Tips for troubleshooting tuning slowdowns?

Does anyone have tips or sequence they use to troubleshoot performance slowdowns that come during tuning?

This weekend I was playing around with the TVMC driver. This makes it pretty convenient to take an existing ONNX file and see what happens when you tune with either autotvm or the new autoscheduler and then compare performance with untuned models.

Command likes I was using were typically of the form with fairly basic options.

tvmc tune --target rocm --output tunedbfile.json --enable-autoscheduler onnxfile tvmc compile --target rocm --tuning-records tunedbfile.json --output compilefile.tar onnxfile tvmx run --device rocm --fill-mode random --print-time --repeat 100 compilefile.tar

Sometimes the tuning significantly but there were also sometimes when it seemed tuning fell off a cliff to make a much slower program.

What are the best ways to troubleshoot and figure out what is going on when the performance significantly degrades? Any tips or tricks? I’ve found that I can use the --profile option on the tvmc run command to at least see the kernels in question that become much slower. However, I’m not quite sure on where/how to look next.

As a practical example, inception model exported from torchvision library works pretty well and resnet50 exported from torchvision is an example that slows down with a few convolution kernels much slower.

Not quite sure where/how to dig deeper on what might be going on.

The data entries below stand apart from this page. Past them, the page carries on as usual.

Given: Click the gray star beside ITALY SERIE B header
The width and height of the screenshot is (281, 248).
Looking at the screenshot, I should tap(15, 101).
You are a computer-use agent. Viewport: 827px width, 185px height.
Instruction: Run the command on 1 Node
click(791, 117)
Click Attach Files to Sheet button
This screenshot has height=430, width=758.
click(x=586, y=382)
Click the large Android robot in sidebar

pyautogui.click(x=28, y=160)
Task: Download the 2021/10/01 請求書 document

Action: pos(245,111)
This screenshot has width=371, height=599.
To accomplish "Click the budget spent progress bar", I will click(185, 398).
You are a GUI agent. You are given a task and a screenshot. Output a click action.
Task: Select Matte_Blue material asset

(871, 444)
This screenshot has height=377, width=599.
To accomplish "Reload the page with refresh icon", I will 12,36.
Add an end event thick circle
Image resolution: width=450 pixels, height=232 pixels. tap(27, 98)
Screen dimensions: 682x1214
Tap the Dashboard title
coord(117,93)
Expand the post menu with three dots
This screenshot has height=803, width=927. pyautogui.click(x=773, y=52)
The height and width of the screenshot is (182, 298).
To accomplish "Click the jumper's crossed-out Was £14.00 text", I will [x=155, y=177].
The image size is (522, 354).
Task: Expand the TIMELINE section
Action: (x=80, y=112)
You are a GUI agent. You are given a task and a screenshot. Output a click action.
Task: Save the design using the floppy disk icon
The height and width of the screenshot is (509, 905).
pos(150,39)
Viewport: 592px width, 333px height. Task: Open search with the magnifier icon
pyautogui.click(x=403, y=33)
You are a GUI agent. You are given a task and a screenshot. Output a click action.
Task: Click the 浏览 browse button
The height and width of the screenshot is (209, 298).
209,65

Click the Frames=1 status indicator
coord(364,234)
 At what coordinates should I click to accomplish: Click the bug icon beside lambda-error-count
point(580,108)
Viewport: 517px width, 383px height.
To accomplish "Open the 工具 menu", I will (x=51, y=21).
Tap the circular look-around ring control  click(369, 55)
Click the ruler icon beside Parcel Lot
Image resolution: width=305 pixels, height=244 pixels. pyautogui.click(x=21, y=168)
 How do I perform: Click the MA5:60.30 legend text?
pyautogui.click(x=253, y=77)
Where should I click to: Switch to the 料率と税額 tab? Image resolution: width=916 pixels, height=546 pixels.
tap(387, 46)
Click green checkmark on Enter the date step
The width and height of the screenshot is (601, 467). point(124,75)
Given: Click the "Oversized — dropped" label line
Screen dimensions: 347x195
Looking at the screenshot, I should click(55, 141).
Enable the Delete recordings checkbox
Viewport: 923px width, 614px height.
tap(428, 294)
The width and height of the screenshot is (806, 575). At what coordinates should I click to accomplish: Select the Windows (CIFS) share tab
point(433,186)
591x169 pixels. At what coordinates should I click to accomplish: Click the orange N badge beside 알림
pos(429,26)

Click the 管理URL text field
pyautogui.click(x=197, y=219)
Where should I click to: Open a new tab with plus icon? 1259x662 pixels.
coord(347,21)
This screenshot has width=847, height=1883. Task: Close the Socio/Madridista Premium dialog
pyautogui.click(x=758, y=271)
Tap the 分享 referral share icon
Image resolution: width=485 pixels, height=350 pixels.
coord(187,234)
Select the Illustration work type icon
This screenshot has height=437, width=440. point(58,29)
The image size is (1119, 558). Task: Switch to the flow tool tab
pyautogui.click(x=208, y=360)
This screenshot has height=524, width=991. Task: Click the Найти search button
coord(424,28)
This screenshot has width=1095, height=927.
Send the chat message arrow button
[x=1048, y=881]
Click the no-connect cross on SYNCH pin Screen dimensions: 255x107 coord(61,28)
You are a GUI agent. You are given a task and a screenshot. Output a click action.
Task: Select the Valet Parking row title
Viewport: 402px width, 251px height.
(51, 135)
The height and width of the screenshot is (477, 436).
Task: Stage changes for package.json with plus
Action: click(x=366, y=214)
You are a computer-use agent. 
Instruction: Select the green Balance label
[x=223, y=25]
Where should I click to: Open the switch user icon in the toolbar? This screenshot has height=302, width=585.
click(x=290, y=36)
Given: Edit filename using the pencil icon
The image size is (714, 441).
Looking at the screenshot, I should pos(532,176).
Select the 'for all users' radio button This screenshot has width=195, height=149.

Additional data. With the exact same ONNX models, I can also sometimes see slowdowns for other CPU/GPU combinations. For example, I see the following:

inceptionv3:

  • autoscheduler is faster on Radeon VII (0.57x elapsed time) and slower on RTX 3070m (1.09x elapsed time)
  • autorvm is slower on Radeon VII (1.12x) and RTX 3070m (1.37x)

resnet50

  • autoscheduler is slower on Radeon VII (2.26x) and RTX 3070m (1.04x)
  • autotvm is slower on Radeon VII (3.51x) and RTX 3070m (1.25x)

vgg16

  • autoscheduler is slower on Radeon VII (4.19x) and RTX 3070m (1.92x)
  • autotvm is slower on Radeon VII (1.47x) and RTX 3070m (1.08x)

Tuning these ONNX files results in slower code in 5 of 6 cases than using untuned ONNX files to start. Howe to best investigate further?

Do you mean it takes longer to tune, or the kernels after tuning are slower? Note that recently we have refactored auto scheduler with PopenPool https://github.com/apache/tvm/pull/8492, but we expect the tuning speed is not affected

I mean the kernels after tuning are slower.

More precisely, measurements above are for an end-to-end execution of models with many kernels. Some kernels go faster, some slower - but overall the net effect is the models run slower after autoscheduling than the same model which has not been tuned.

I can look at profile data to find kernels and see which go slower. However, not quite sure on steps typically done after that.